Trademark fever has turned merch Facebook groups like Essany’s into a lively forum on intellectual-property law, filled with questions about the various nuances of copyrights. Several groups have self-appointed trademark gurus who respond to these legal questions, often linking to PDFs or Google Docs where they’ve already patiently explained how to use sites like TMHunt to check for conflicts.

Pricing is another major concern. Sellers can’t go too low, because they won’t make any money, but they can’t go too high, because nobody will buy their stuff. Casey Berg, a 24-year-old Californian who sells mainly on Redbubble, says he typically marks his products 15% to 20% above base cost.

But Berg warns that the returns can be discouraging. On Amazon, for instance, if a vendor sells standard shirts for $15.99, he or she earns only $2.36 a pop.

“It’s important to remember that a lot of the sites are charging you for their infrastructure, so the margin you get is going to be tiny,” he says. “It’s not altogether different from paying for a booth at a fair.”

The final hurdle for sellers is marketing. Berg says he monitors his traffic with Google Analytics and advertises mainly through Reddit. He makes artwork from the maps of different cities, so every time he finishes a piece, he posts about it on the relevant city’s subreddit.

“Sales aren’t about the quality of your art. It’s about the quality of your marketing,” Berg says.


Because experimenting with print on demand requires so little investment and involves almost no risk, nearly anyone can do it. As more people catch on, it’s increasingly difficult to be successful. You can see this firsthand at Merch Momentum and numerous other passive income forums, which are being flooded with anxious posts from sellers wondering why they’re not getting sales.

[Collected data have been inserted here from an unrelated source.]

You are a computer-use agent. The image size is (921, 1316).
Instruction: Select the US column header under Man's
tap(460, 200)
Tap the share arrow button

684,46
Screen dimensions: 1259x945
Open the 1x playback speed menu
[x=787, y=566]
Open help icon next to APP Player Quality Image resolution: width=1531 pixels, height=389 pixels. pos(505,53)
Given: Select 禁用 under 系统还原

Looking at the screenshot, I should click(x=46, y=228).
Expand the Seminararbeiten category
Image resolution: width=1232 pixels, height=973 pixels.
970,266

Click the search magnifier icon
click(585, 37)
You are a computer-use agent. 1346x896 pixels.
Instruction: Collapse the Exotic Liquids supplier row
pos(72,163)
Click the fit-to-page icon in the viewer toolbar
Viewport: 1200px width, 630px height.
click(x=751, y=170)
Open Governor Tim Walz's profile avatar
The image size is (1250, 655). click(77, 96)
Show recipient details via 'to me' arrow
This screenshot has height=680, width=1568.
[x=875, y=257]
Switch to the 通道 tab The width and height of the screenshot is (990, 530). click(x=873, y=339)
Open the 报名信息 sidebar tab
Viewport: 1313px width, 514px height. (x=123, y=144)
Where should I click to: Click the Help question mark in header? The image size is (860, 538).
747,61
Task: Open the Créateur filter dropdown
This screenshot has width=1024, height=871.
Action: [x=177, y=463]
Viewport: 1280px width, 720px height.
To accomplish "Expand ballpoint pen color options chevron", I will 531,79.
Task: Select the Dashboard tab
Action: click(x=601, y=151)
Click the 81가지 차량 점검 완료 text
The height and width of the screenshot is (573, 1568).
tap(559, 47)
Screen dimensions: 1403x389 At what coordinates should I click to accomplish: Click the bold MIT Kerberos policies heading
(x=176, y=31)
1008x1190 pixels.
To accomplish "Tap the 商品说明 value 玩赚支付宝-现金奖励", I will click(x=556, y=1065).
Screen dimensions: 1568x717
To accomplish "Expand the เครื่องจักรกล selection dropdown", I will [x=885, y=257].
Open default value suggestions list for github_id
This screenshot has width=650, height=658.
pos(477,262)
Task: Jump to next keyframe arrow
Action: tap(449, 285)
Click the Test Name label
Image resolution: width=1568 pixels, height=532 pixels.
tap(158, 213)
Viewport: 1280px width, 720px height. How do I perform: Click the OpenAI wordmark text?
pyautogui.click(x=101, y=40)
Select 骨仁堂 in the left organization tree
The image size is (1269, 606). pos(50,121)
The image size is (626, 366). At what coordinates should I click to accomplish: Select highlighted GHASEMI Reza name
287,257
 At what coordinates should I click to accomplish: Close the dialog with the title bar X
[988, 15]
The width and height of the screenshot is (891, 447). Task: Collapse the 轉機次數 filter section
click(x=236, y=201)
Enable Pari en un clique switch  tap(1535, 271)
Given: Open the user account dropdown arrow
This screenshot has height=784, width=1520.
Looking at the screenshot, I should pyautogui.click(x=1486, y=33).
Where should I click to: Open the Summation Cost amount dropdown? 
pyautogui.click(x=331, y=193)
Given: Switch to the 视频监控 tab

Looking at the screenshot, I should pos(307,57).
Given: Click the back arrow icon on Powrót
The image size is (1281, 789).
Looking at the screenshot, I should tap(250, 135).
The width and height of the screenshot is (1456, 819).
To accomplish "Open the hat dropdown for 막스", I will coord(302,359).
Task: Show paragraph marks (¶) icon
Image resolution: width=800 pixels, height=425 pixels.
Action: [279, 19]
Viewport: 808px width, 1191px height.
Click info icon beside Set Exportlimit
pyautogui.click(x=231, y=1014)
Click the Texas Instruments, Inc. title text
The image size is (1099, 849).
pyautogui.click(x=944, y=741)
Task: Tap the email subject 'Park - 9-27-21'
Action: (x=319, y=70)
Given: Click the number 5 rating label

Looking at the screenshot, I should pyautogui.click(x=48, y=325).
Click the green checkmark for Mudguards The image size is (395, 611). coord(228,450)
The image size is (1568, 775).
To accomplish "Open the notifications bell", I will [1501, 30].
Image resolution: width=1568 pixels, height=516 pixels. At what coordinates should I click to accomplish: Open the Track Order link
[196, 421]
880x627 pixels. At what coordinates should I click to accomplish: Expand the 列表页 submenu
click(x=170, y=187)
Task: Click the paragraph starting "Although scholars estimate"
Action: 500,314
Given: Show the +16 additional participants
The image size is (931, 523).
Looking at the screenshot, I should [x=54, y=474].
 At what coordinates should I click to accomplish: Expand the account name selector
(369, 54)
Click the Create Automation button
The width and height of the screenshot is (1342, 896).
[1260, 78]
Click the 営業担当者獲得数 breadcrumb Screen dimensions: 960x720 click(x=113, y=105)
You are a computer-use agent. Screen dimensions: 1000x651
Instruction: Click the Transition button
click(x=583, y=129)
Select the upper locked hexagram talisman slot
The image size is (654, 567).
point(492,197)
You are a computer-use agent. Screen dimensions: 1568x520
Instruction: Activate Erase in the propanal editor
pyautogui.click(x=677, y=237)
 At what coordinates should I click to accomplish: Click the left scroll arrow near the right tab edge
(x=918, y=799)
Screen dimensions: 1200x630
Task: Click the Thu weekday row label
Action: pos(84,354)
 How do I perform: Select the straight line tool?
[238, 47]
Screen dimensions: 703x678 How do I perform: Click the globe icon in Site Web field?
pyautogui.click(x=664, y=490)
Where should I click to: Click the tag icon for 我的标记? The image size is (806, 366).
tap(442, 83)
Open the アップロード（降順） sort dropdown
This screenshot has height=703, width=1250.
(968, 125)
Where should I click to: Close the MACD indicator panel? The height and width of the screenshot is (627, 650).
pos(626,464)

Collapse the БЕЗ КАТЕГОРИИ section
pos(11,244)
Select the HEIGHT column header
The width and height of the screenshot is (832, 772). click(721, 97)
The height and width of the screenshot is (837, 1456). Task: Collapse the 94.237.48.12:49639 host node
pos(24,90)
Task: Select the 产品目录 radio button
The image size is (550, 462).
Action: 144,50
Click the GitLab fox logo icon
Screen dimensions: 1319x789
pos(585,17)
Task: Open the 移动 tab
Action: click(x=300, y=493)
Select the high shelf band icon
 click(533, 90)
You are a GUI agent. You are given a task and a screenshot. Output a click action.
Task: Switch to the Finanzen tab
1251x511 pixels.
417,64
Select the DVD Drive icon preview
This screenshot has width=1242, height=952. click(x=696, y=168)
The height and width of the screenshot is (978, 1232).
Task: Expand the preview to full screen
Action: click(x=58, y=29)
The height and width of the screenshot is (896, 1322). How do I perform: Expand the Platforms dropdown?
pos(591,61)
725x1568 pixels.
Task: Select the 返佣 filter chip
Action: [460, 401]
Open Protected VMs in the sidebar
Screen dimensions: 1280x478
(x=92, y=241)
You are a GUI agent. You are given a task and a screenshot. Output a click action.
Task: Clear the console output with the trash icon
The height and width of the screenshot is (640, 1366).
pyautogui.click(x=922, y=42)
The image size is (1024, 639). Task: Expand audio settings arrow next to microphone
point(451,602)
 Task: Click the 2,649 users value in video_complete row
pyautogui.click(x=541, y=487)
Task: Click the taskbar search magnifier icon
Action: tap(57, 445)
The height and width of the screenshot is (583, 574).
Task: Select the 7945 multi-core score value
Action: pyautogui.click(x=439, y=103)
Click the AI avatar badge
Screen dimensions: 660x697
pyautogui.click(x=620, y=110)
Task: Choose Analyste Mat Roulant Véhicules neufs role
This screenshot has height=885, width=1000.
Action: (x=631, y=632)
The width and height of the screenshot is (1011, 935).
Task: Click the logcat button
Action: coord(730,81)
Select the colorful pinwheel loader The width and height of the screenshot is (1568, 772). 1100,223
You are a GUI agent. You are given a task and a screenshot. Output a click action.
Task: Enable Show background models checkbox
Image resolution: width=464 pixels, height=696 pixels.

Data shows that business on the corporate side certainly seems to be booming. Chris Lamontagne, vice president of commercial at Teespring, says his site’s 5 million sellers have earned more than $300 million since the company launched in 2012. The average seller pockets about $9,000 a year from the service. At least 30 people have become Teespring millionaires, and about 3,000 new sellers join the site every day—which he takes as a sign the passive income trend is just getting started.

“You’re the master of your own destiny at this point,” he says.

Other sites are making moves as well. Amazon’s merch program is growing: It opened up in Germany and the U.K. earlier this year, and it recently added PopSockets to its offerings.

Patrick FitzGerald, a lecturer at the University of Pennsylvania’s Wharton School, recommends all sellers have a backup plan in case their service of choice cuts them off.

“There is an old adage: Be careful where you build,” he says. “If you build on somebody else’s land, they always own that land. I don’t care how nice that house is you built. They can tear it down.”

FitzGerald is also concerned that websites, in handling all the nuts and bolts of print on demand, are preventing sellers from getting to know their customers—and therefore establishing a fan base.

For Spencer Shewbridge and Shannon Kempenich, who have a podcast called Merch Lifestyle, that’s the evolution they see in the passive income life. The friends are pivoting away from Merch by Amazon because they think they can build stronger brands if they get data on the people who buy their shirts.

In the meantime, both men are taking advantage of not being stuck in a cubicle. Kempenich, 33, took six months to hike the Appalachian Trail a few years ago, and he’s working to get his passive income to a level at which he feels comfortable enough to take a similarly long canoeing trip down the Mississippi River with his girlfriend.

Shewbridge, a 27-year-old living in the Bay Area, is aiming to earn $5,000 a month in profit from his geography- and hobby-themed shirts.

“The ultimate goal is to create a business that runs itself, that allows you to use your time in whatever way you want, without having to worry about money,” Shewbridge says. “We’re putting in the work upfront.”